Однако временное разрешение прибора — не просто числовая оценка. Всякая деятельность развивается на разных уровнях, и на каждом из них своя шкала, характерные масштабы и времена. Например, промежутки времени между последовательными измерениями могут быть много меньше характерных времен движения физической системы — и тогда мы регистрирует ее "мгновенное" положение; напротив, если за время от одного наблюдения к другому система успевает сместиться на значительное расстояние, движение предстает серией прыжков, и при определенных условиях возможен "стробоскопический эффект" — кажущаяся неподвижной структура. Очень может быть, что пространство — это и есть такая иллюзия! Чтобы иметь возможность что-либо измерять, мы входим в резонанс с каким-то физическим процессом и все остальное описываем по отношению к этой глобальной структуре — системе отсчета. Другой наблюдатель будет строить систему отсчета в темпе своего движения; но если мы используем для построения один и тот же физический процесс (например, распространение света), наши системы отсчета оказываются в чем-то подобными, и возможно формальное преобразование результатов измерения от одной системы к другой — разумеется, с оговорками по поводу выбора шкал и удаленности от границ применимости модели.
Таким образом, всякой формальной модели соответствует некоторый набор шкал, по отношению к которому эта модель способна порождать осмысленные (физически проверяемые) гипотезы. Никакой абсолютной шкалы, единой для любой физики, в природе не существует. Физические взаимодействия порождают не структуру пространства-времени (метрику, связности, кривизну), а само это пространство и время. Закон Кулона можно трактовать как определение пространства в электростатике: квадрат расстояния между заряженными частицами обратно пропорционален силе взаимодействия.
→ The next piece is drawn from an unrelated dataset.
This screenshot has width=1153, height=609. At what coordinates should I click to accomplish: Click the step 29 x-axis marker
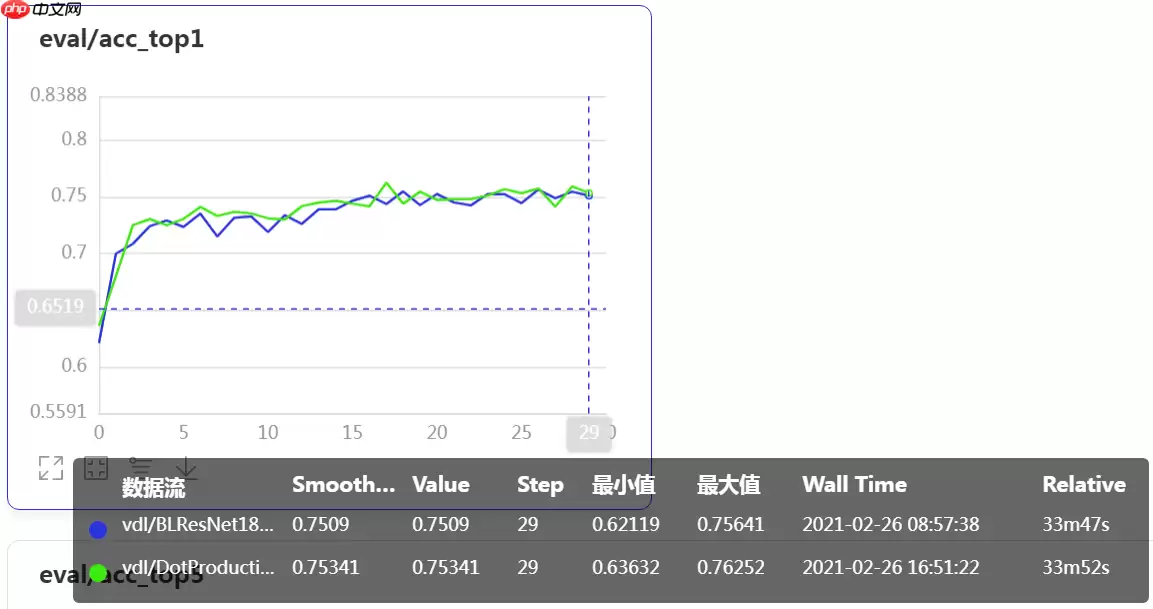tap(589, 433)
Длина пути определяется степенью усталости путника (совершенной работой); время пути связано с уровнем тонуса, степенью вовлеченности в процесс преодоления. Прикладывание линейки — движение от одного деления к другому.
Простой пример: движение маятника задает пространство положений (углов отклонения). Если к этому добавить достаточно точные часы — пространство будет казаться непрерывным. Однако за счет разной скорости движения (зависящей от способа его соотнесения с часами) маятника точки этого пространства расположены неоднородно — и возникает динамическая метрика ("гравитационное поле"). Измерение времени с большой дискретностью может выявить в движении решеточную структуру, по отношению к которой движения других систем выглядят случайными блужданиями.
В качестве пищи для размышления: на границе диапазона отклонений угловая скорость маятника формально обращается в ноль. Но мы знаем, что нулей в природе не бывает — тогда что происходит в другой шкале? Казалось бы, в любом случае надо остановиться, прежде чем двигаться в обратную сторону... Но вспомните: это только в математике гармонический осциллятор — то, что подчиняется уравнению гармонического осциллятора. Физика используем математическую абстракцию в области ее применимости — не более того. В какой-то иной шкале модель гармонического осциллятора установится недостаточно физичной — и надо честно описывать физический маятник, с детализацией переходных процессов, с выходом из механики в термодинамику... Наконец, если копнуть еще глубже, само понятие мгновенного отклонения (точки пространства) теряет смысл — и маятник может находиться сразу в нескольких положениях, стать квантовым объектом, — или еще что-нибудь.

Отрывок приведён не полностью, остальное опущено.